Consigli di lettura per navigare il presente (e restare umani) – Laura Pezzino, Vanity Fair

20 giugno 2018 - News

“Vanity Fair” ha chiesto ad alcuni rappresentanti della cultura italiana di indicare letture che possano aiutarci a capire la complessità del presente e, allo stesso tempo, a restare umani. Quella che ne è emersa è una Piccola Biblioteca dell’Umanità, sulla quale poter fare affidamento sempre, e in particolare in momenti come quello che stiamo vivendo.

La scrittrice Igiaba Scego ha scelto Tra me e il mondo di Ta-Nehisi Coates: «il libro che ogni afrodiscendente dovrebbe leggere per sentirsi compreso e ogni non afrodiscendente dovrebbe leggere per comprendere il peso di vivere minacciati dal razzismo. La realtà di perdere il corpo, della violenza che incombe sul corpo nero è descritta dallo scrittore statunitense con una lucidità che abbaglia».

QUI tutti i titoli della Piccola Biblioteca dell’Umanità, scelti, tra gli altri, da Liliana Segre, Massimo Recalcati, Michela Marzano ed Emma Bonino.

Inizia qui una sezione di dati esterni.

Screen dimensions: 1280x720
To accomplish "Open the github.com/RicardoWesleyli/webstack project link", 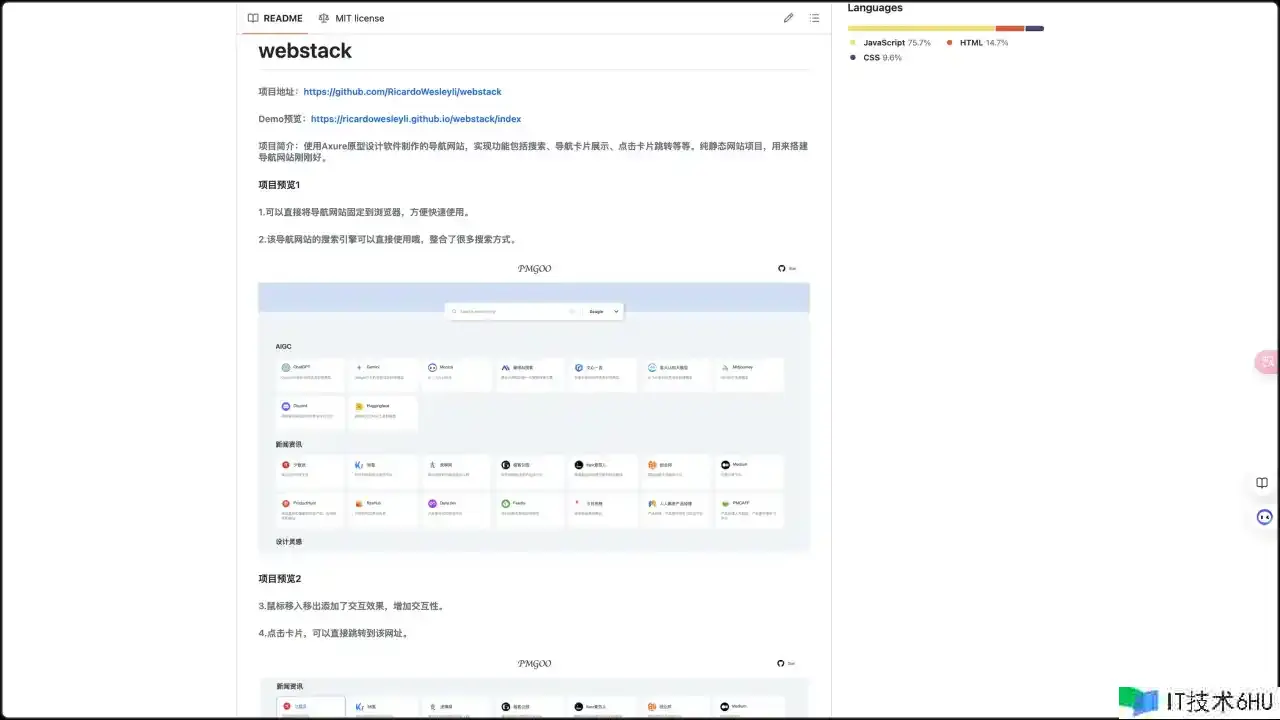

“Tra me e il mondo” di Ta-Nehisi Coates

Tra me e il mondo è una lettera che l’autore scrive al figlio Samori nel giorno del suo quindicesimo compleanno. Coates racconta la storia della sua infanzia nella parte sbagliata di Baltimora, della paura delle strade e delle gang, della scuola, della violenza, della polizia. Vincere questa paura, la paura di perdere il proprio corpo, diventerà lo scopo della sua vita. Per la prima volta la ricostruzione della storia americana riparte da zero; e riparte proprio da Ground Zero – dove ben prima del crollo delle torri gemelle c’era la sede del mercato degli schiavi della città di New York – per arrivare alle continue uccisioni ingiustificate di neri da parte della polizia, una violenza che diventa in questo racconto la storia universale del razzismo. Questo è un libro da cui nessuno uscirà indenne.